After driving for hours, I saw Jimmy’s place lit up even though it was after his closing time. I appreciated his gesture so much—like a port in our storm—it gave me comfort and a small sense of relief we were not alone in this world anymore. As I pulled in, Jimmy’s wife, Mystia, appeared and ushered all of us into their home. Shushing my words of gratitude, she showed us to bedrooms and told me to get my brothers settled. We would talk in the morning.
That was the start of our new life. Jimmy showed us where I could build a pack house and Mystia cast a spell to hide our scents from other paranormals. We would appear human and my uncle and his men wouldn’t be able to hunt us using their wolf senses. Surprisingly, that simple gift made me feel a lot more secure.
After several days of buying building materials we headed up Jimmy’s mountain to the location we’d picked and pitched tents. I knew it would be good for my brothers to have a purpose that summer…something to focus on other than their grief, especially Zane. He was the youngest and the brother I worried about most. I assigned him to Logan so he’d have some older Alpha influence to offset the loss of our father’s.
We were all finding our way. Before, even though I was the eldest, I rarely ordered my brothers around. But now I was learning how to do that and the process required me to lose some brotherly closeness now that I was Alpha. Yup, that summer was trial-by-fire for me. The shifting of roles was unnerving and hard but luckily I had Logan. I owe my twin a lot. He had my back…he was always on my side when one of my brothers got pissed off being bossed around by me. Shit, sometimes I question whether we would have made it without Logan.
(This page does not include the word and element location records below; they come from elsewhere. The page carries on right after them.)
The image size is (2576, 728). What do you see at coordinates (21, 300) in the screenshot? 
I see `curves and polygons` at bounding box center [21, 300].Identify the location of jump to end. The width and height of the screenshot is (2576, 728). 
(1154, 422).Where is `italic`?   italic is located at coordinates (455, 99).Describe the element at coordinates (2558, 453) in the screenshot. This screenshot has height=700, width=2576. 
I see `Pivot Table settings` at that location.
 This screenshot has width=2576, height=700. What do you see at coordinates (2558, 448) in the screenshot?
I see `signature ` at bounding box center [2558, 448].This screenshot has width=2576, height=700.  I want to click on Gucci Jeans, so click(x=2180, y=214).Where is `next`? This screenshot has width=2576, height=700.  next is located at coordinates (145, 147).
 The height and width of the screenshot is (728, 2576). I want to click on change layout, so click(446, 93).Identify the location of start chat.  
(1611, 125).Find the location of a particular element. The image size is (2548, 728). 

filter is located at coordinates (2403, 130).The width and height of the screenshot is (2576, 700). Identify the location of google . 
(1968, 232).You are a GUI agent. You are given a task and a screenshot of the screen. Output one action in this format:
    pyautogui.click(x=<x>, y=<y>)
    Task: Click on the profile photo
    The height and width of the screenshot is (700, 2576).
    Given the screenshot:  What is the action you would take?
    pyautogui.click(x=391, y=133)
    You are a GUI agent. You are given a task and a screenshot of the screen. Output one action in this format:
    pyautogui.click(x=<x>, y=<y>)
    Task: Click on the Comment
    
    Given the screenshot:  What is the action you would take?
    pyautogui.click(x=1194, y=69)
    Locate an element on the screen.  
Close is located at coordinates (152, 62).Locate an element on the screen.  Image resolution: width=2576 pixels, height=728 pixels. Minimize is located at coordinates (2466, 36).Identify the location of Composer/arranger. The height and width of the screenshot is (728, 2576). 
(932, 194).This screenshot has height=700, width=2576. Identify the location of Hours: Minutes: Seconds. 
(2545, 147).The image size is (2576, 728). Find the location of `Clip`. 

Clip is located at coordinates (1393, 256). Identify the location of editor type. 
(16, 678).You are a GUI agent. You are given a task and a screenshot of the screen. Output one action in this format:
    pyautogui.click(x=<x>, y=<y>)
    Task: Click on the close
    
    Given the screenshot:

One night, near the end of the summer, we were sitting around the
campfire, relaxing and talking about nothing much when Zane asked what the name of our new pack was. That question brought me up short. A name? He wanted to know the name of our pack? Really??? Hell, didn’t my brother understand the enormity of my job? Every decision I made had the potential to spell doom for us. Shit, even simple ones. Each decision was so hard for me in the beginning. And for a split second I remembered thinking how insensitive and unsupportive my brother was.
But thankfully, before it took hold in my mind, I realized Zane was asking because he needed the comfort and security a name for our pack would bring him. If it had a name, then it was real and Zane would wake up tomorrow knowing he belonged to it. He would know his brothers would come to his defense. He would know his place in the world…all the important stuff that he needed to help heal and go forward to make a new
I think it was Carson who said our pack was still the Fox River Pack but I knew it wasn’t anymore. That pack died when my uncle killed our
family. And I instinctively knew it would be a daily reminder that wouldn’t help Zane. But then what name? I listened to my brothers throw out different names and argue. I thought back to how we got here and then it hit me. We would be the Blackwood Pack, named after Jimmy and Mystia. It was their last name and our future. I held up my hand signaling for quiet and then I announced my decision. From that point on, we became the Blackwood Pack.